(Stored records)
•••••

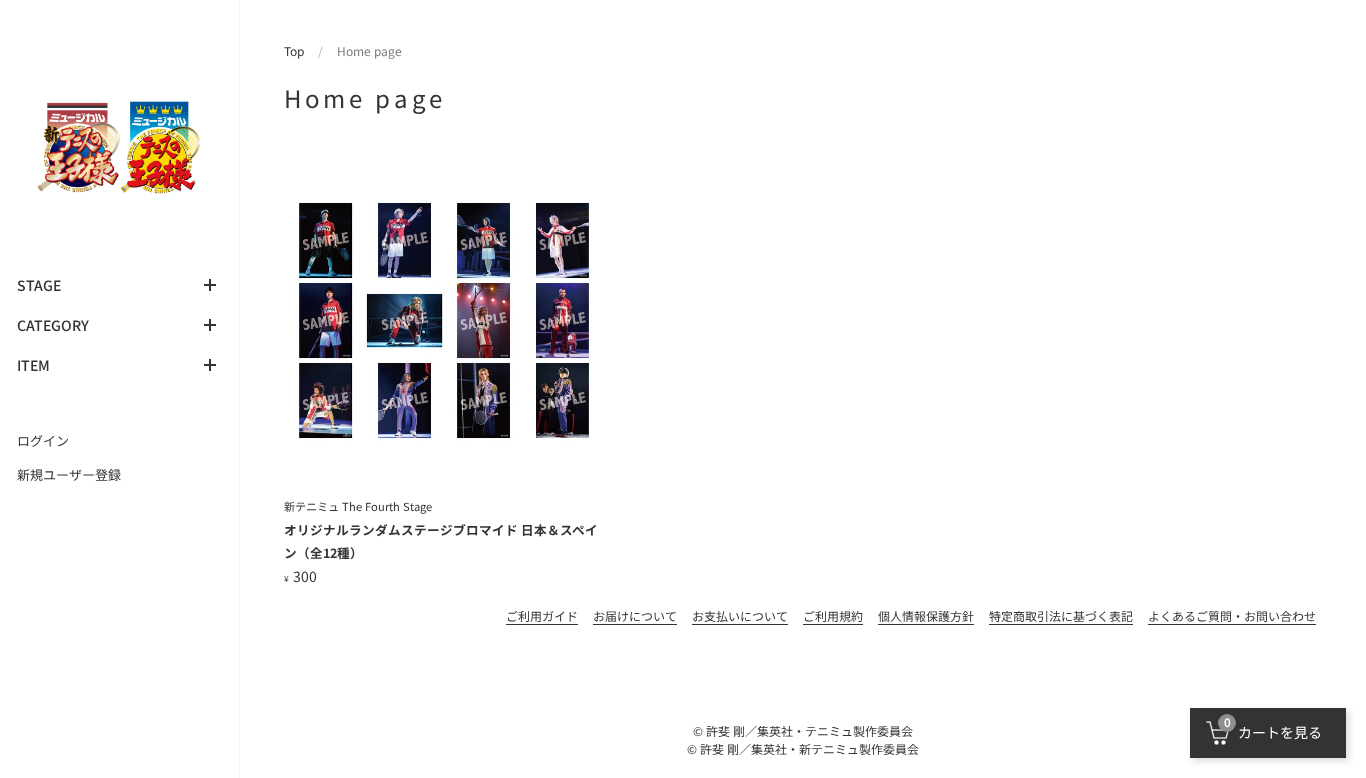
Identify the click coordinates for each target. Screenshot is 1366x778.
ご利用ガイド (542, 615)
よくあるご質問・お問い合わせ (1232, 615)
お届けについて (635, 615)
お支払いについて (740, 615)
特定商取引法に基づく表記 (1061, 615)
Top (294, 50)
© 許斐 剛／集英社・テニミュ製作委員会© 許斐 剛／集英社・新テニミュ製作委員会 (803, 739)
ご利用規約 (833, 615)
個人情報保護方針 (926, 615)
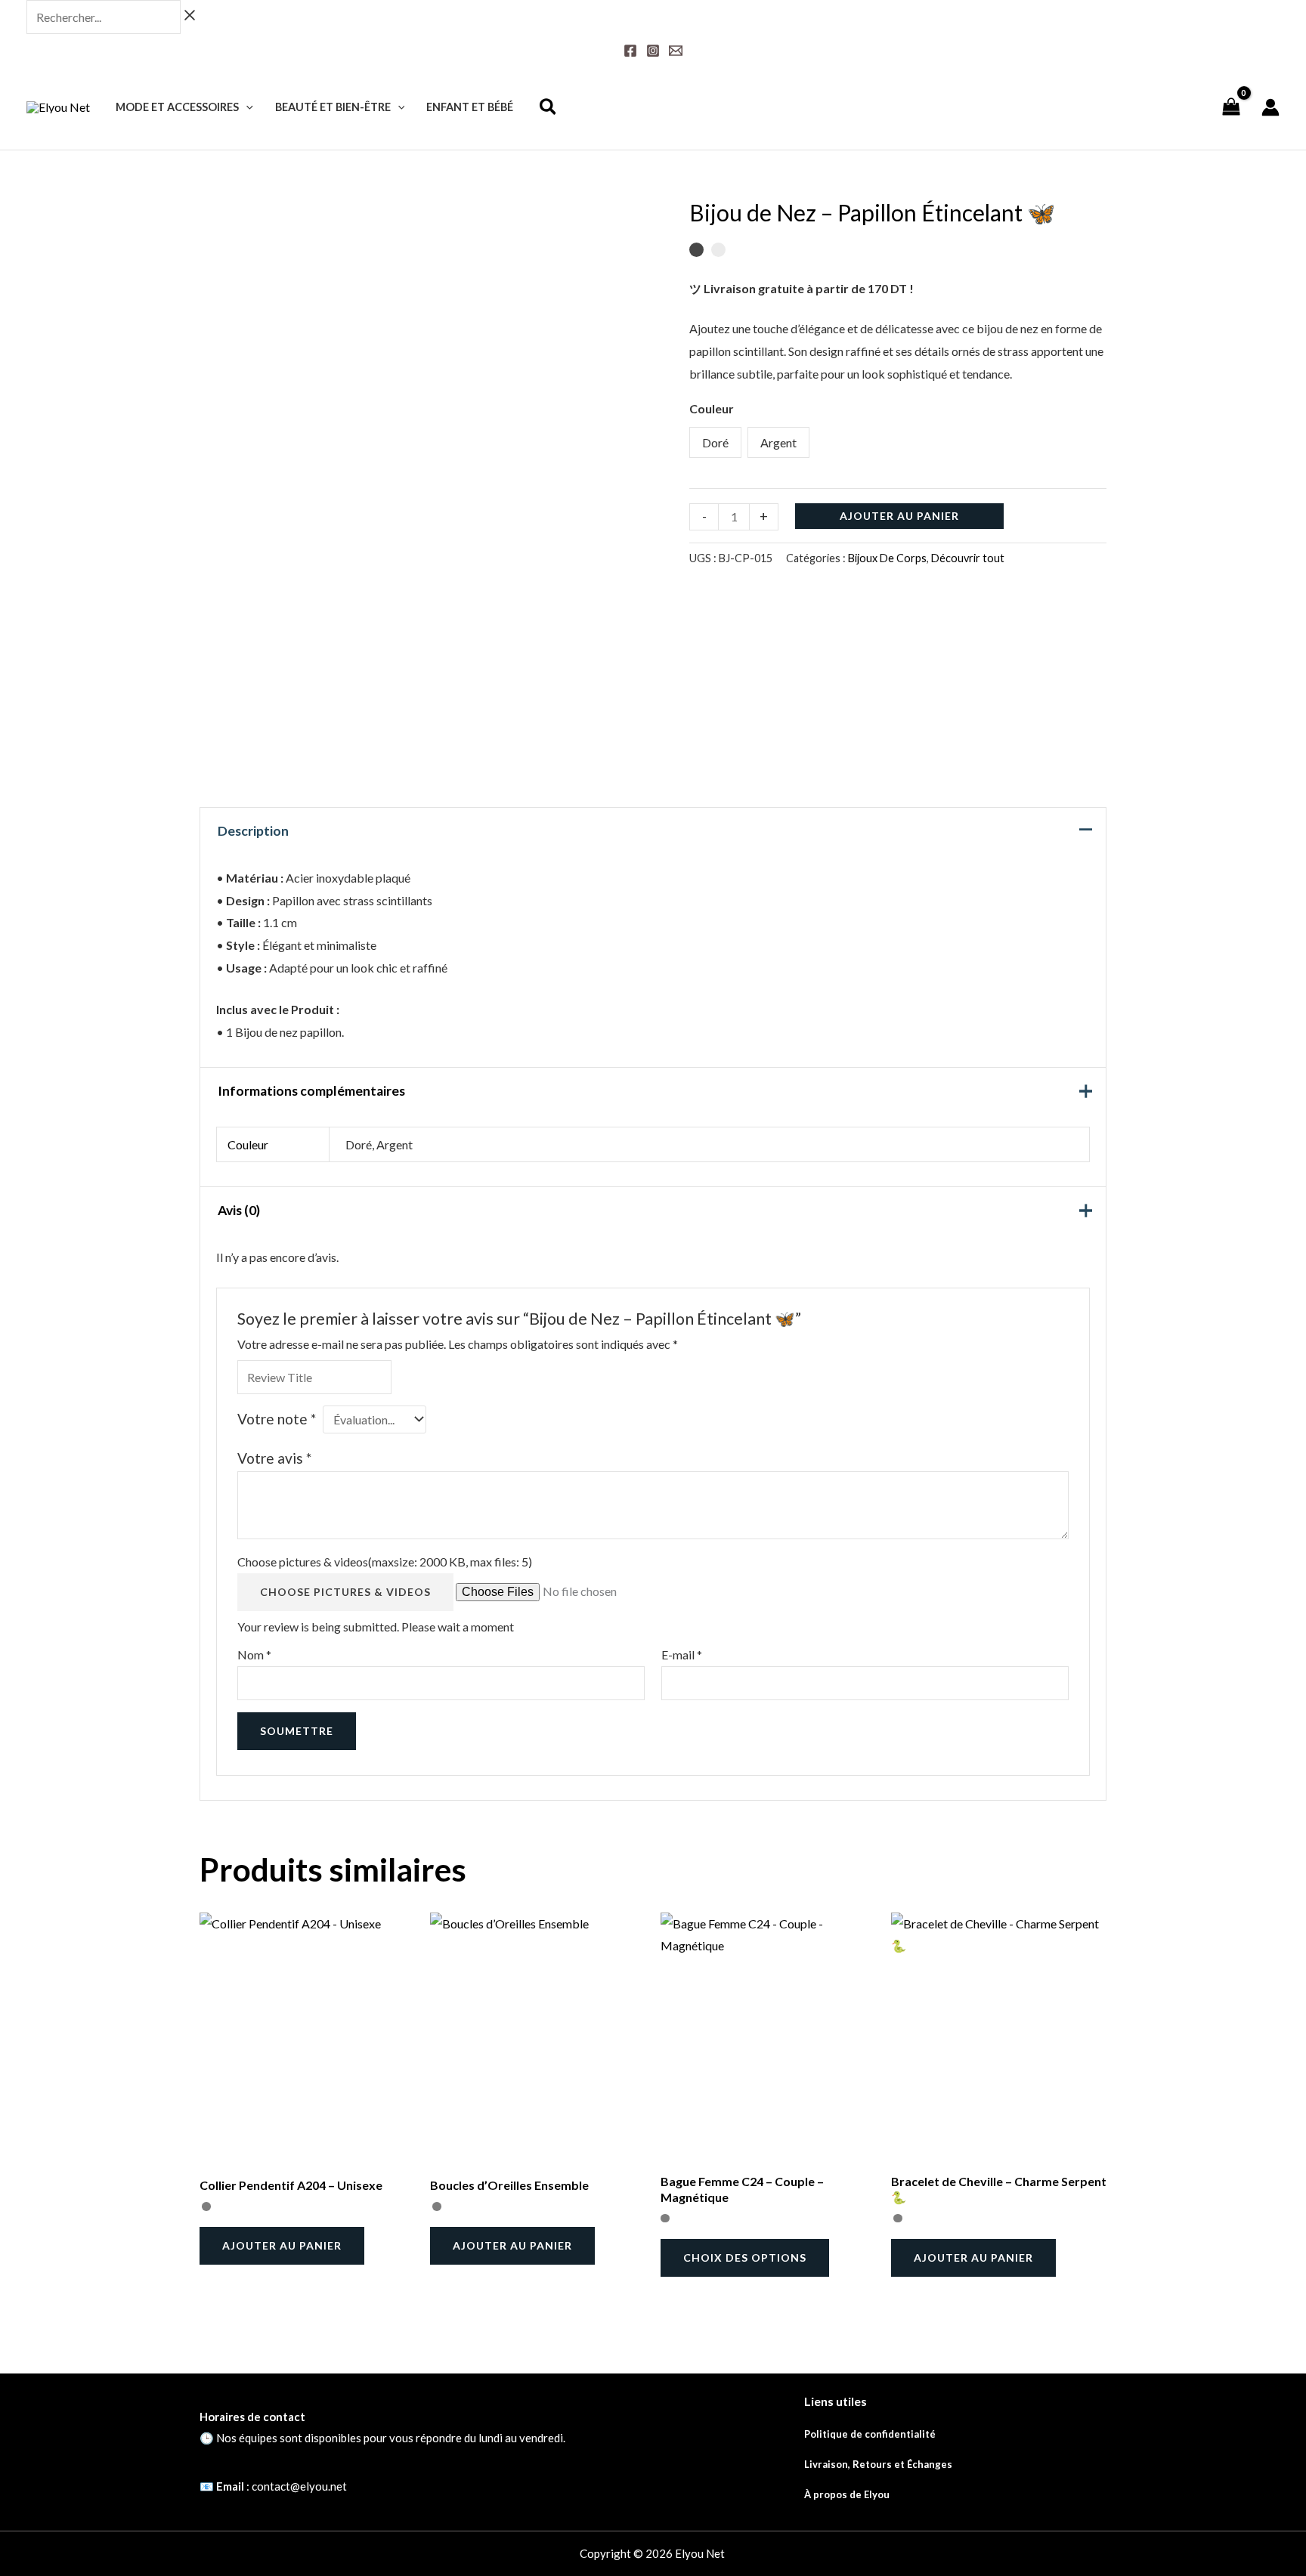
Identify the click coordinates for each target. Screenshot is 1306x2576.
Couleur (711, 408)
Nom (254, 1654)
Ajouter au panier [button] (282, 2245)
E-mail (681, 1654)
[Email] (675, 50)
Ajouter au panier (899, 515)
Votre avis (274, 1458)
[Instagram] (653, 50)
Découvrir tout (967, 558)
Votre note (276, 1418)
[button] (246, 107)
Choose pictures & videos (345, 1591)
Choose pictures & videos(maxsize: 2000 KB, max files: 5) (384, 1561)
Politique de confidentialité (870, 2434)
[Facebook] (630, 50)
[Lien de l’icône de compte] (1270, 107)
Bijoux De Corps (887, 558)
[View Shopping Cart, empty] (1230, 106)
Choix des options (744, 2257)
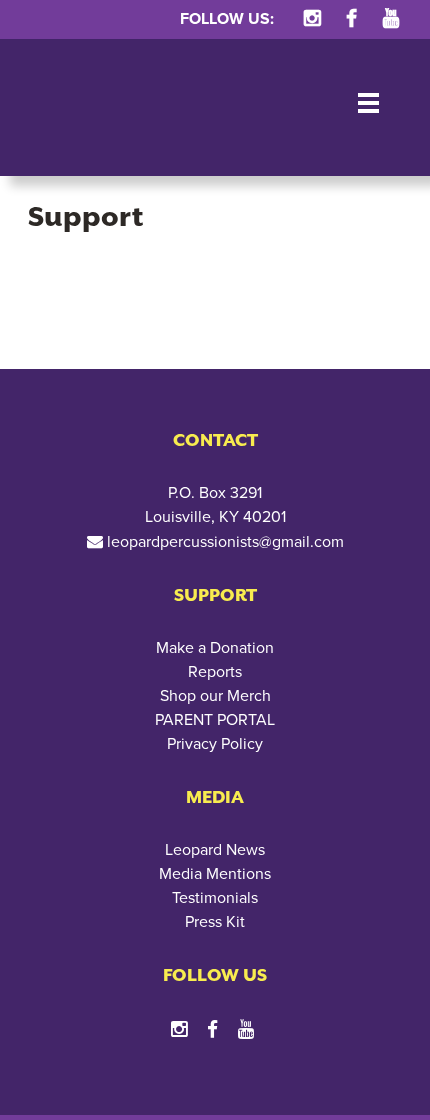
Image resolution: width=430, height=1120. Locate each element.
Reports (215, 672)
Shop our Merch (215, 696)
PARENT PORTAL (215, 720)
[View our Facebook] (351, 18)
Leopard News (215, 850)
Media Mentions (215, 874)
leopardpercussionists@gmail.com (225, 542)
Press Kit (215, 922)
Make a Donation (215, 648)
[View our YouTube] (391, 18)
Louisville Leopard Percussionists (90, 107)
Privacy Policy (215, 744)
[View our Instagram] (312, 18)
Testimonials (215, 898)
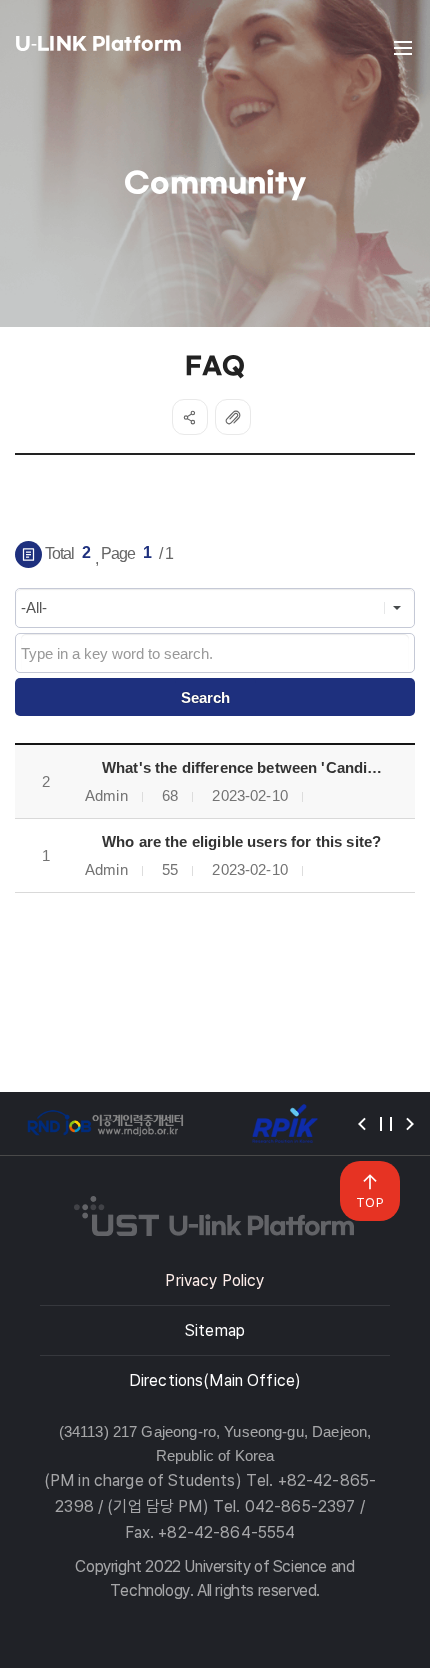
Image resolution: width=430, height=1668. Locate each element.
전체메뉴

•••••

» **Exercise directions**
Above are entries with pictures among them. Write out exactly the lines from the one containing "お届けについて (635, 615)" through the one containing "Ajouter au panier (899, 515)", ends included, and leave those pictures out.

» **Result of the task**
お届けについて (635, 615)
お支払いについて (740, 615)
特定商取引法に基づく表記 (1061, 615)
Top (294, 50)
© 許斐 剛／集英社・テニミュ製作委員会© 許斐 剛／集英社・新テニミュ製作委員会 (803, 739)
ご利用規約 (833, 615)
個人情報保護方針 (926, 615)
Identify the click coordinates for each target. Screenshot is 1306x2576.
Couleur (711, 408)
Nom (254, 1654)
Ajouter au panier [button] (282, 2245)
E-mail (681, 1654)
[Email] (675, 50)
Ajouter au panier (899, 515)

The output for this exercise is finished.